Blood samples were collected through an indwelling catheter (Angiocath™ 14 Gauge 5.25 Inch, 2.1 × 133 mm, Becton Dickinson, Ciudad de México, Mexico) implanted in the jugular vein using an aseptic technique and secured by skin suture under local anesthesia one day before the sampling period. Samples were collected immediately before infusion (0 h) and at 1, 2, 3, 4, 6, 9, 12, 24 and 48 h after abomasal infusion. Blood was collected directly into 6 mL EDTA-coated vacutainer® tubes (K2E, BD-Plymouth, UK) for vitamins B1 and B6, and into 6 mL serum vacutainers® tubes (clot activator tube, BD-Plymouth, PL6 7BP, UK) for vitamins A, D and E. After each sampling, 5 mL of heparinized isotonic saline (0.9% NaCl, 10 IU of heparin/mL) were flushed into the indwelling catheters to prevent blood clotting. Samples were immediately centrifuged at 1000× g for 10 min at room temperature in darkness to extract serum for vitamins A, D and E, or plasma for vitamin B6 to minimize light degradation. Blood samples from vitamin B1 treatment were processed without centrifugation. Samples were divided in 2 mL aliquots, preserved in amber vials for maximum protection from light, and frozen at −80 °C for further analysis. Vitamins A, E, B1 and B6 were analyzed using an Ultra-HPLC standard method (Laboratorio Echevarne, Barcelona, Spain), and plasma 25-OH-Vitamin D was analyzed by HPLC-UV standard method (Laboratory of Pharmacology, Universitat Autonoma de Barcelona, Barcelona, Spain).

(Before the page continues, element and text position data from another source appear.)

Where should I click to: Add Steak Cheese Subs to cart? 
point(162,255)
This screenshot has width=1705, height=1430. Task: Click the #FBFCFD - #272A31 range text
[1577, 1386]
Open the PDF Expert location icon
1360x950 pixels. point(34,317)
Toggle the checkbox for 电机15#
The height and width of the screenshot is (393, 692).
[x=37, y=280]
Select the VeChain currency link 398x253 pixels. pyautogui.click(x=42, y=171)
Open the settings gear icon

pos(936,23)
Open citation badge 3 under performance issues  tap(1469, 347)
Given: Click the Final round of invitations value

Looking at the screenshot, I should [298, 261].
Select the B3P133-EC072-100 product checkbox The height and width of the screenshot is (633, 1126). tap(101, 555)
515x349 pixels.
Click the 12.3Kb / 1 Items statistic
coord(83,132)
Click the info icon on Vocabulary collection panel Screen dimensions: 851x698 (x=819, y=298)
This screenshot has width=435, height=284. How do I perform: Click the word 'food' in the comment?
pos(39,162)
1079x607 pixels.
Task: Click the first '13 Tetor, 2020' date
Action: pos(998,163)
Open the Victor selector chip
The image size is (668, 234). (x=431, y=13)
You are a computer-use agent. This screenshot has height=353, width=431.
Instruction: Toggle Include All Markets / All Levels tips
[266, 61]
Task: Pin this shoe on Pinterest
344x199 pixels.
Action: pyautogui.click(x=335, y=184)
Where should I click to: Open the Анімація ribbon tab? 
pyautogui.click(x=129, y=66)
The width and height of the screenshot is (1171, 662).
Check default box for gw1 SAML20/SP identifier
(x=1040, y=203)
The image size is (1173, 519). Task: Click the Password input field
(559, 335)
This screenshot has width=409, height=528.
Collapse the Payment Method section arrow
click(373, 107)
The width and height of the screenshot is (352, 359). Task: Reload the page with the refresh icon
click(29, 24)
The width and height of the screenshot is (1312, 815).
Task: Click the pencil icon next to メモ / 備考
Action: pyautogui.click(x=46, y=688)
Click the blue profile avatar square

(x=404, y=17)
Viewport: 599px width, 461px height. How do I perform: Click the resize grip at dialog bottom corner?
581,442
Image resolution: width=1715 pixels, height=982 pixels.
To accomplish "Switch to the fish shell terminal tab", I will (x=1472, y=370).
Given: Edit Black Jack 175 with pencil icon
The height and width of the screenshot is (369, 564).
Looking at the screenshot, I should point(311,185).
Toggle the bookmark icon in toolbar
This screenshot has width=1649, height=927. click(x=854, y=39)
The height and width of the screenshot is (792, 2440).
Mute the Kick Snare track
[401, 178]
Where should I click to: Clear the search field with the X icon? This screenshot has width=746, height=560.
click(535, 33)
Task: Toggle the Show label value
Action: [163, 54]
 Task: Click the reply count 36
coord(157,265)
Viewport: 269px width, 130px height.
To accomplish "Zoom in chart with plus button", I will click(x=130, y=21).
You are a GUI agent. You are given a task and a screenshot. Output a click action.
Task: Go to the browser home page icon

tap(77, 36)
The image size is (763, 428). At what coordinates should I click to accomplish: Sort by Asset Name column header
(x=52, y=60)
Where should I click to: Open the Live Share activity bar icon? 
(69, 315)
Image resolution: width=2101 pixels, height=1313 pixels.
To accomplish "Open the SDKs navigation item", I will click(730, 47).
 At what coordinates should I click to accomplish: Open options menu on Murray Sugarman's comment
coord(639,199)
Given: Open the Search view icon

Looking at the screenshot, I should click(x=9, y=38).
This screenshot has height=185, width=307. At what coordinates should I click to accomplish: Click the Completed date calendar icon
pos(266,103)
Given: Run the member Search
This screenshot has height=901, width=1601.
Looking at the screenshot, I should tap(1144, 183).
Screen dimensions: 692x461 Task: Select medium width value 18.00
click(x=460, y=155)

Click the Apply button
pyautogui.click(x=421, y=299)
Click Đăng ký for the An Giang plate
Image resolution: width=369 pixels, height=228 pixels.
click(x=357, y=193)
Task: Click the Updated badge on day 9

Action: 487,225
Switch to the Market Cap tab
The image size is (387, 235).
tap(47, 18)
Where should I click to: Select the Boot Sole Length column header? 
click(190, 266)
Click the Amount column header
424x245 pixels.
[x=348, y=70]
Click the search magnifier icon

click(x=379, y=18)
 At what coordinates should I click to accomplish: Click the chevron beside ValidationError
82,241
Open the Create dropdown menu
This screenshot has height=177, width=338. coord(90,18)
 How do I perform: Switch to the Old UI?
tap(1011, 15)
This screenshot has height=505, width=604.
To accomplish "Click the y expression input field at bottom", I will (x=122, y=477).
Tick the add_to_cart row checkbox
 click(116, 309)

5.3. Curve Fitting and Statistical Analysis
The kinetic values of the vitamin concentration of all vitamins after their infusion were modeled using regression curve fitting software (OriginLab 2000, OriginLab Corporation, Northampton, MA, USA, SPSS Inc., Chicago, IL, USA). Plasma vitamin A and B6 kinetics were adjusted to nonlinear regression models that resulted in the lower Akaike information criterion value and the Cbasal, Tmax, Cmax and the AUC were calculated. Data from vitamin kinetics were analyzed according to a crossover design using the PROC MIXED procedure of SAS (v 9.4, SAS Inst. Inc., Cary, NC, USA). The assumptions of normality and homogeneity of variance were checked graphically using histograms, normal quantile plots and plots of residuals versus fitted predicted values. The linear mixed model used was Yijk = μ + Ti + Sj + Ck + εijk, where: Yijk = variable responses (basal concentration, Cmax, Tmax and AUC); μ = overall mean, Ti = fixed effect of treatment (I = CTR or MMT), Sj = fixed effect of sequence, Ck = random effect of cow, and εijk = residual errors. The results are reported as the least square means and associated standard errors. Statistical differences were declared at p ≤ 0.05.